On Sycamore Trees and the Redemption of Culture
Francis Cardinal George, the former Archbishop of Chicago, once shared that, during a meeting with Pope John Paul II, the late Roman pontiff, after listening patiently to his status report on the Archdiocese of Chicago, asked him just one question: "How are you influencing the culture?"
While John Paul II could have asked any number of questions about improving priestly formation, supporting Catholic families, and strengthening Catholic schools, he instead asked about the cardinal’s efforts to influence, and ultimately redeem, the culture of Chicago and the surrounding towns and neighborhoods. Why is this, and what are we, as Catholics, to do when there is a conflict between our Catholic culture and the American culture in which we all live?
As I’ve written previously, a culture is a community’s common expression of the ideas and values that characterize their shared life together and embody its understanding of the meaning of life, God, and the world. It is through culture that a family, a local community, and a society are capable of giving expression and life to their most fundamental ideas and values, their own “story,” which would otherwise remain hidden or, worse still, dead.
Although politics and economics can influence the life of a culture, culture is “upstream” from the many political and economic problems that plague our society. If we were to peer below the surface of the countless disagreements in our country between progressives, conservatives, and liberals, what we would actually discover is a clash of cultures that manifests itself as a heated conflict over this or that political issue. And, even within each ideological grouping, there is a struggle being waged between what John Paul II called the “Culture of Life,” which pertains to the City of God, and the “Culture of Death,” which is of the fallen City of Man.
We Catholics, of course, seek to live and give rise to the Culture of Life, which respects the dignity of every person from “womb to tomb” and at every moment in between. We know that we are not a perfect Church, but, at our best, we live the belief that the ultimate foundation of reality is life and love, that every human life is sacred, that this created order is fundamentally good, that there exists such a thing as ‘right’ and ‘wrong,’ and that love and mercy are stronger than sin, suffering, and death. We oppose the Culture of Death, which consists of the mentality that people are to be used rather than loved, that the ends always justify the means, that things are more important than people, and that life is, ultimately, meaningless.
Just like St. Augustine’s “Two Cities,” these two cultures do not exist side-by-side, one ‘here’ and the other ‘over there.’ Rather, each is intermingled and intermixed throughout both our communities and our own individual hearts. When Christ comes again, he will separate the ‘sheep’ from the ‘goats,’ but in this life the situation is more complicated.
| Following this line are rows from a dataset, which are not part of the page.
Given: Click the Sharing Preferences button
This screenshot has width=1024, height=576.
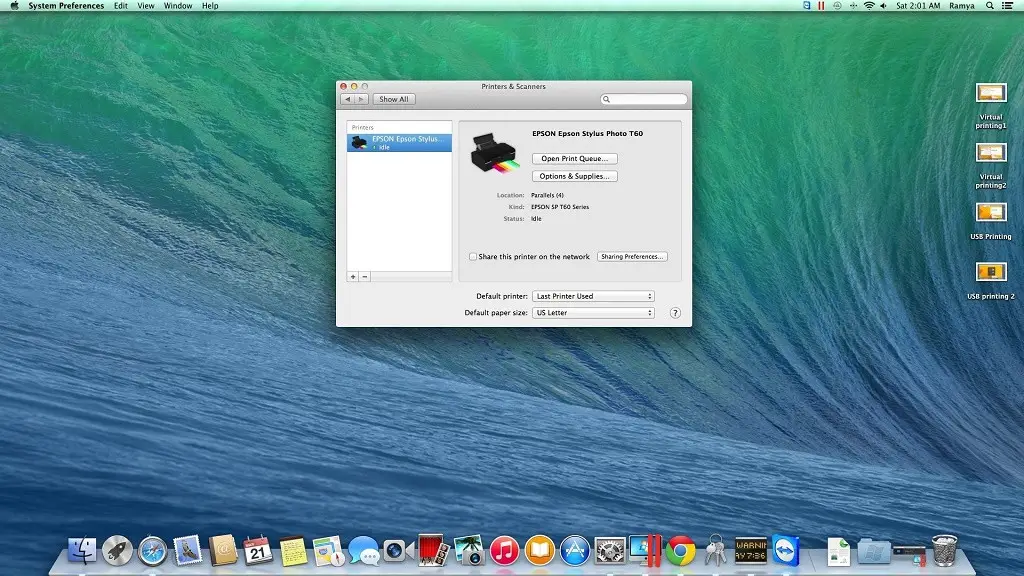Looking at the screenshot, I should click(631, 257).
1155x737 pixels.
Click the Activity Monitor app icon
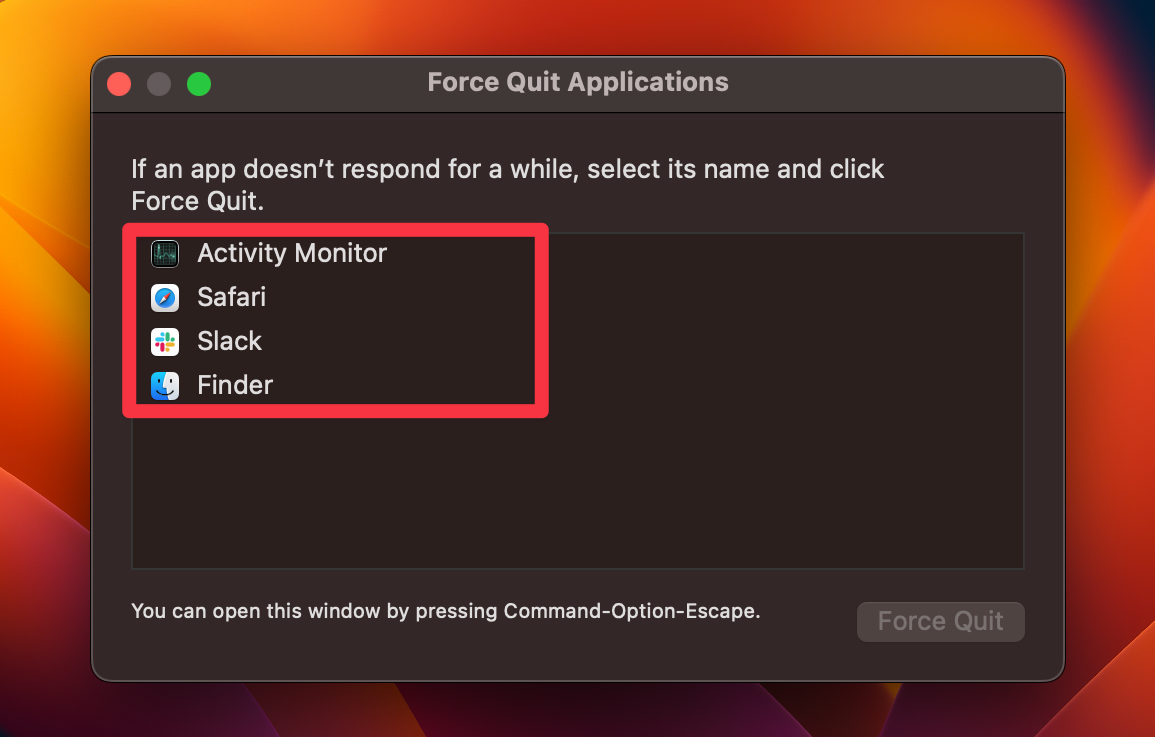click(164, 253)
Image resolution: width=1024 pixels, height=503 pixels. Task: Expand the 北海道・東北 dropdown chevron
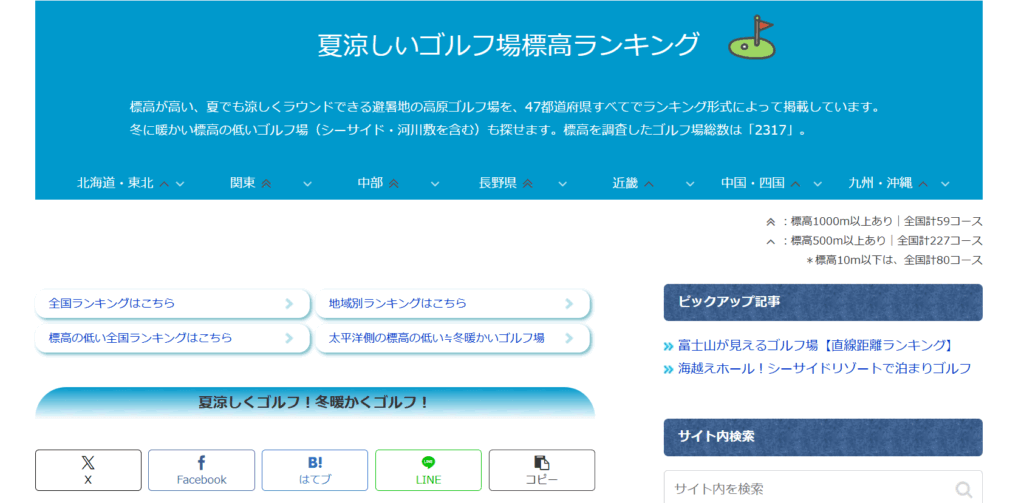tap(181, 184)
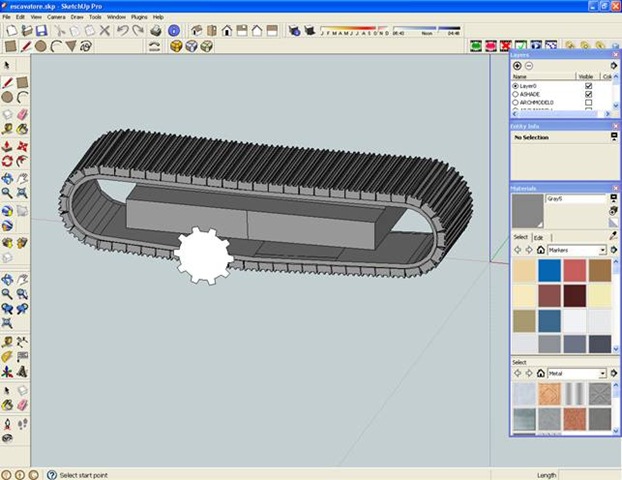622x480 pixels.
Task: Click the material name field Gray5
Action: [x=576, y=199]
What, then, are we Catholics, who exist as a true “society” and have our own cultural life, to do with such a complicated situation? We know from the “Great Commission” of Matthew 28 that we are called to make disciples of all nations, but how ought we to relate to an American culture that seems more and more hostile by the day?
If we follow the lead of St. Basil the Great (330-379 AD), one of the other great early Church Fathers of the East, then we should recognize that every culture is a combination of both truth and error, good and bad customs, and, so, we should latch on to what is good and correct what is evil in order to save the culture from itself. One’s own culture, says Basil, can be likened to a sycamore tree, whose bountiful fruit remains bland and flavorless unless it receives the painful assistance of the sharpened edge of a knife, of correction from the higher truth of the Gospel, so that it might bear the fruit that it seeks to generate by nature but cannot when left to its own devices and strength. In Basil’s own words in his Commentary on Isaiah 9:10:
“The sycamore is a tree that bears very plentiful fruit. But it is tasteless unless one carefully slits it and allows its sap to run out, whereby it becomes flavorful. That is why, we believe, the sycamore is a symbol for the pagan world: it offers a surplus, yet at the same time it is insipid. This comes from living according to pagan customs. When one manages to slit them by means of the logos [Jesus Christ], it [the pagan world] is transformed, becomes tasty and useful.”
For Basil, every non-Christian culture, which includes our own, is in need of saving by Jesus Christ because, apart from him, we build our house on shifting, unstable sands (Matt 7:24-27). However, this saving can be painful, for it requires conversion and correction, not from one who simply condemns it from afar but from one who knows and loves it so deeply that he seeks to save it from itself, even if it means assuming the posture of St. John the Baptist or Jesus of Nazareth. This, naturally, will entail its own dimension of suffering as well. As Joseph Cardinal Ratzinger, who would later become Pope Benedict XVI, comments in On the Way to Jesus Christ
“[T]he gospel is a slit, a purification that becomes maturation and healing. It is a cut that demands patient involvement and understanding, so that it occurs at the right time, in the right place, and in the right way; a cut, then, that requires sympathy and understanding of the culture from within, an appreciation for its dangers and its hidden or evident potential.”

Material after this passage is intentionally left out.